Additional software and service layers will be added to OSN as it is developed, NSF said. Several pieces of the system will rely on Globus, widely used by scientists for large-scale data movements worldwide, Szalay said.
“We are excited to support OSN to help meet the needs of researchers in today’s era of data-driven discovery and innovation,” said Erwin Gianchandani, acting assistant director of the NSF’s Computer and Information Science and Engineering Directorate. “The OSN team and their supporting collaborators will build a community to multiply the impact of previous and current NSF investments and anchor comprehensive data infrastructure that will be vital to the future of our nation’s scientific and engineering enterprise.”

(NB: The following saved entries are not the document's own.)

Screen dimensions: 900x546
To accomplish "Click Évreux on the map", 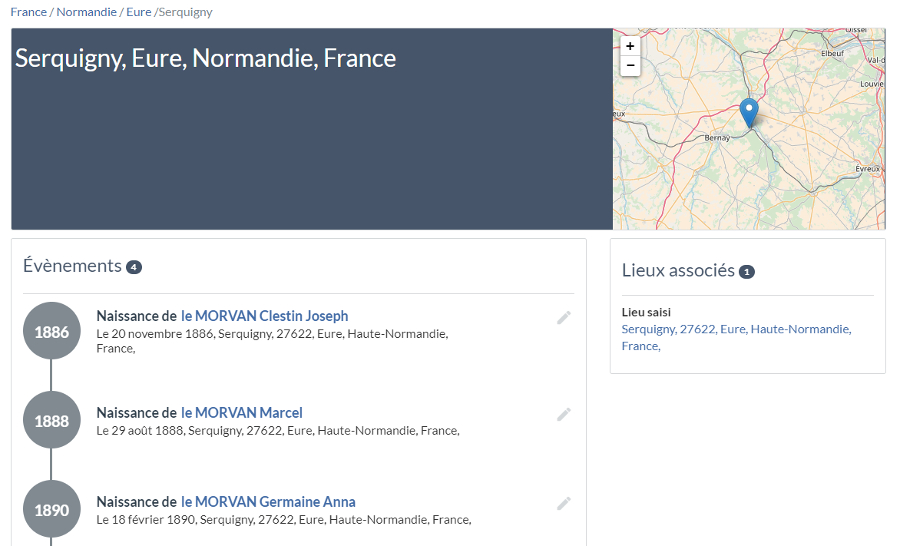I will tap(866, 169).
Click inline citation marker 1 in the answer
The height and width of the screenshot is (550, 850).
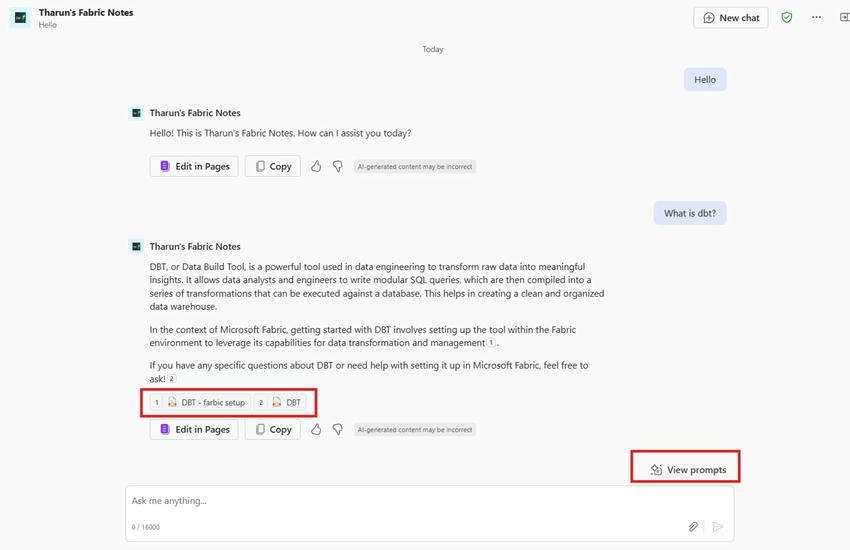point(492,344)
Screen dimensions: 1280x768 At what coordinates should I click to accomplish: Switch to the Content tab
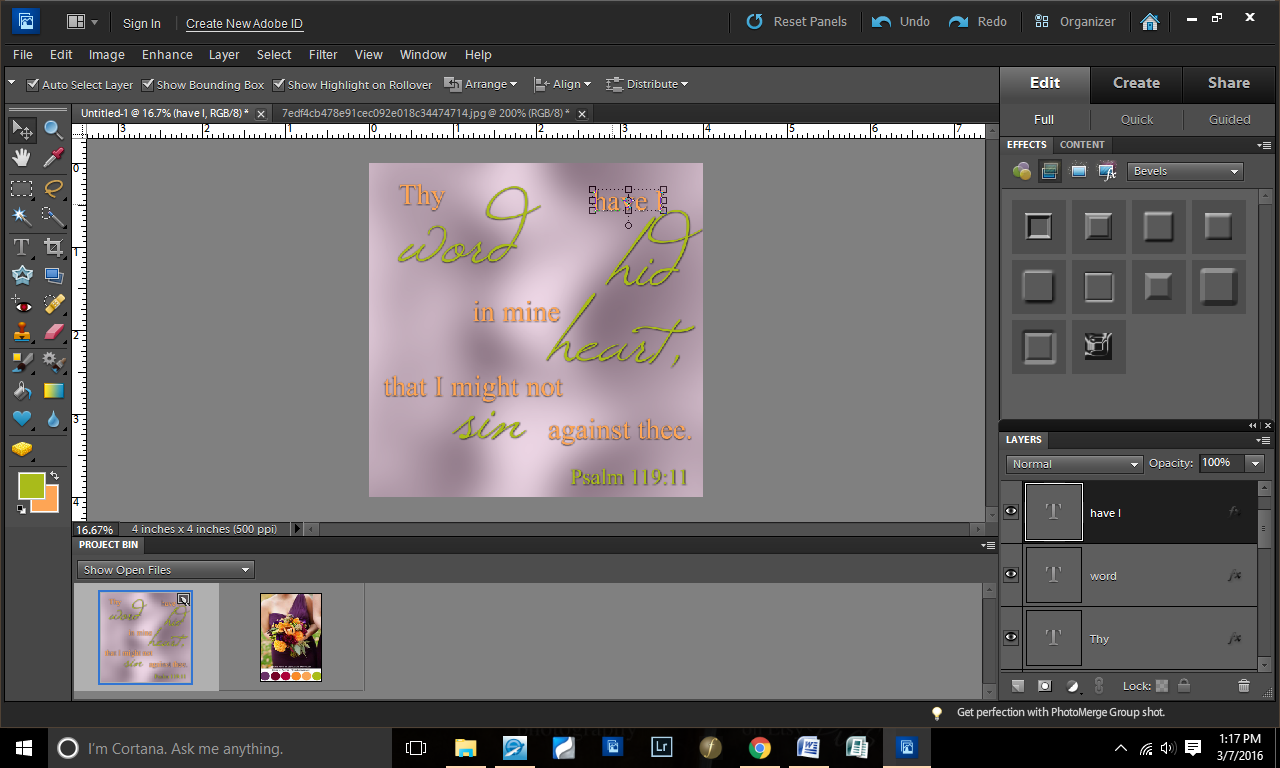pyautogui.click(x=1082, y=145)
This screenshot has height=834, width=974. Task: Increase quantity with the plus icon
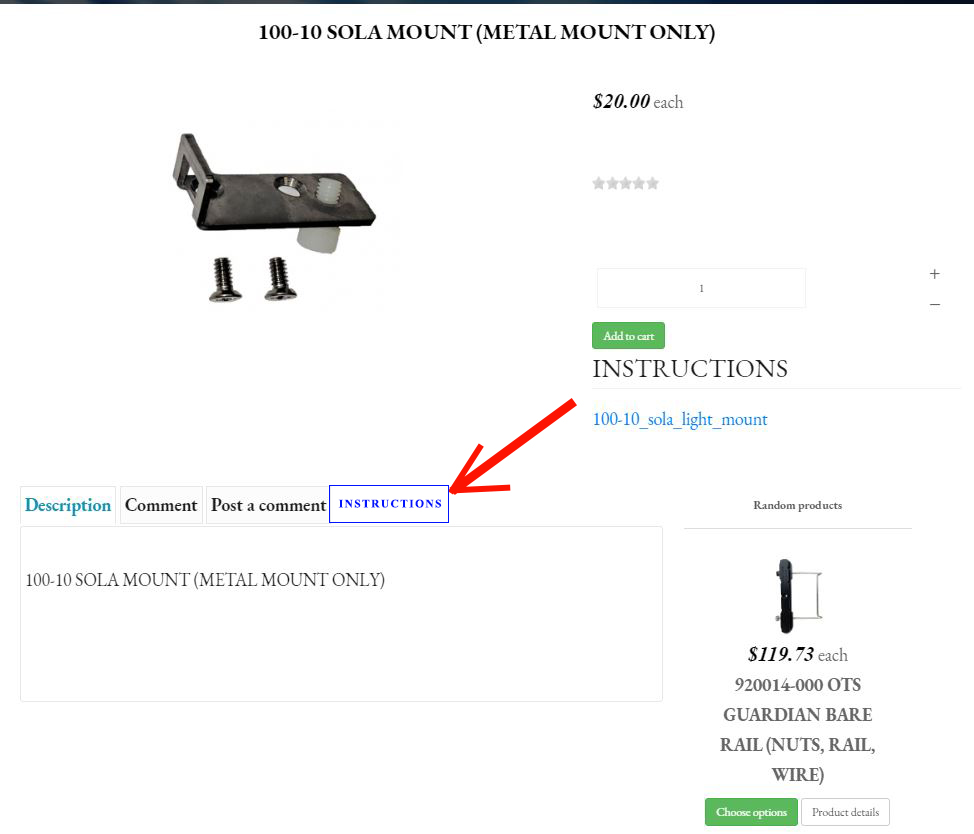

The NSF grant builds on a $1 million seed grant awarded in 2017 by Schmidt Futures, an initiative by former Google chairman and Alphabet executive chairman Eric Schmidt to advance society through technology.
The Schmidt Futures grant supports building the first prototypes of low-cost, large-capacity data transfer systems for the new network, designed to match the speed of a 100-gigabit network connection with only a small number of nodes. This data transfer system will help to ensure that OSN can eventually be deployed at many universities across the United States, the NSF said.
“We are excited to support Professor Szalay’s promising work designing and testing these impressive storage devices, and want many such open-design petabyte units to be assembled and deployed in and for universities,” said Stuart Feldman, chief scientist at Schmidt Futures. “We applaud NSF’s investment in the Open Storage Network as a key step toward enabling research requiring truly massive amounts of data.”